Script 'crawldb.sql' executed successfully!


### What do API calls return?
#### API calls will normally return a JSON of the following structure:

**On success:**

`{ 'success': boolean, 'message': string, 'data': any }`

**On error:**

`{ 'success': boolean, 'error': string }`

If unsure, print(response.text) to get the whole response (without calling .json()).

In [3]:
# Get all tables in the database to verify the architecture

response = requests.get(ENDPOINT + "/get_tables", verify = False, auth = AUTH).json()

# Check if the request was successful
if response['success'] == True:
    print(response['message'])
    print(response['data'])
else:
    print(response['error'])



Successfully retrieved all tables from 'crawldb'.
['page', 'image', 'link', 'site', 'page_type', 'page_data', 'data_type']


In [2]:
# GET FRONTIER

# Returns
# [[id, url], [id2, url2], ...]

response = requests.get(ENDPOINT + "/get_frontier_pages", verify = False, auth = AUTH).json()

if response['success'] == True:
    print(response['message'])
    print(response['data'])
else:
    print(response['error'])



Frontier pages fetched successfully!
[]


In [3]:
# Insert PAGE into FRONTIER

# Takes:
data = {
  "domain": "e-uprava.gov.si",
  "url": "https://e-uprava.gov.si/.download/vloge/dokumenti/17290/file-content"
}

# Returns:
# page_id

response = requests.post(ENDPOINT + "/insert_page_into_frontier", json=data, verify = False, auth = AUTH).json()

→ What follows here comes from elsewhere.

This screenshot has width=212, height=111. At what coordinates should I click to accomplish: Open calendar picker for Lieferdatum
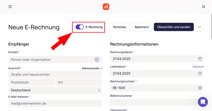200,73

if response['success'] == True:
    print(response['message'])
    print(response['data'])
else:
    print(response['error'])



Inserted page into frontier.
6895


In [9]:
# Get PAGE data

# Takes:
data = {
    "url": 'https://example.com/page'
}

# Returns
# page

response = requests.get(ENDPOINT + "/get_page", json=data, verify = False, auth = AUTH).json()

if response['success'] == True:
    print(response['message'])
    print(response['data'])
else:
    print(response['error'])



JSONDecodeError: Expecting value: line 1 column 1 (char 0)

In [4]:
# Update PAGE data

# Takes:
data = {
    "url": "http://www.gov.si",
    "page_type_code": "HTML",
    "html_content": None,
    "http_status_code": 200,
    "accessed_time": "2024-04-06T12:34:56",
    "data_type_code": None,
    "sitemap_content": None,
    "robots_content": None
}

# Returns:
# nothing

response = requests.post(ENDPOINT + "/update_page_data", json=data, verify = False, auth = AUTH).json()

if response['success'] == True:
    print(response['message'])
#     print(response['data'])
else:
    print(response['error'])

Page data updated successfully!




In [7]:
# GET hash values

# Returns:
# [hash, hash1, hash2]

response = requests.get(ENDPOINT + "/get_hashed_content", verify = False, auth = AUTH).json()

if response['success'] == True:
    print(response['message'])
    print(response['data'])
else:
    print(response['error'])



JSONDecodeError: Expecting value: line 1 column 1 (char 0)

In [51]:
import api_calls as ac

frontier = ac.get_frontier()
hashed_content = ac.get_hashed_content()

print(hashed_content, frontier)



[[None]] []